Countering Courtney is Rebecca Gayheart’s Julie, who is struck irreparably by her conscience. She wants to go to the police as soon as possible but Courtney soon pulls her in and under so that her only way out is to find and provide cold hard proof that Liz was murdered. She is all of the emotion that Courtney does not or cannot feel. There is guilt, fear, sadness, anxiety. She even finds herself falling in love with theater kid Zack (Chad Christ) in the middle of the chaos. She is an emblem for human feeling and Gayheart portrays this without an ounce of irony. While the world around her devolves into some sort of camp nightmare, Julie remains our center.
This brings us to Fern AKA Vylette. I mentioned earlier that Fern catches the girls with Liz’s body. Her idol is dead, she goes into shock and though she tries to flee, the girls catch up with her. Courtney makes her an offer she really can’t refuse. She will make her pretty. Popular. Special. All for the price of keeping her mouth shut. Fern agrees and goes through one of the greatest movie transformations of all time becoming Vylette. A hyper-feminine BITCH (as noted by her license plate and crop top). With a change in hair color, makeup, and clothing Fern transforms into a whole new person. A change that is very akin to drag and has been studied and revered as such. As Vylette, Fern is finally seen. And she carries on this way until she climbs too close to the top, too close to Courtney, who exposes her. Julie is there to pick up the pieces. (Natch.)
By the end of the movie, it looks like Courtney is going to win. She’s successfully convinced Detective Cruz that a random man (Marilyn Manson) from the bar raped and murdered Liz. Courtney goes so far as to bring the man back to Liz’s bedroom to have sex and leave behind physical evidence. I wanted more out of Cruz (and Pam Grier) but will accept that she was really doing just a cameo and the gift was her presence. So, Courtney’s on her way to prom and Julie is feeling defeated when a box of Liz’s things gets dropped off at Julie’s house. And wouldn’t you know it?! Courtney accidentally recorded herself on one of those fun 90s greeting cards we used to have.
This is where it all goes down, Courtney’s ultimate demise.
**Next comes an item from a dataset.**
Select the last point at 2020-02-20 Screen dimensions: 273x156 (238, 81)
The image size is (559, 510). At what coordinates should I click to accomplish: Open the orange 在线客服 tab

By now Fern (Greer) and Julie have teamed up and they plan to play her card recording to the whole school during the Prom Queen announcement. What I love about this choice is that in their world, being humiliated at prom is the worst thing that could happen to you. We don’t see cops rush in to handcuff her and Detective Cruz doesn’t have a witty one-liner (in fact she’s not even present). Instead, Courtney is exposed on stage during her acceptance speech and it flips her entire world upside down.
The scene is beautifully done as she seemingly floats out of the room while her classmates pelt her with corsages. Her perfect makeup smears. It is her end. The fall from her throne. And Julie is there to capture it all with the perfect Polaroid snap. We see Marcie (Benz), Courtney’s best follower, crawling and hiding under tables, terrified for her own downfall. While we get a softer version of Fern’s Vylette. Fernlette? Vy-lite? Something like that.
When we were watching this at sleepovers we had no idea we were consuming something so subversive and special. To us, it tapped into something different and wild inside of us we didn’t yet understand. Looking back now over 20 years later, I can see so clearly what this story did for so many of us. No matter who you are, you must have a movie like this. What’s something you watched at a pivotal point in your life that changed you, but that you didn’t realize the effects of until years later? Let me know in the comments.
I thought I knew this one well but honestly just rewatched the trailer after reading this and was kinda surprised how little I remembered. But even just from those 2 minutes...it's such an Amanda movie ;-)
I haven't seen this movie in AGES and I am so excited to read the article on the costuming today over coffee! Keep em' coming!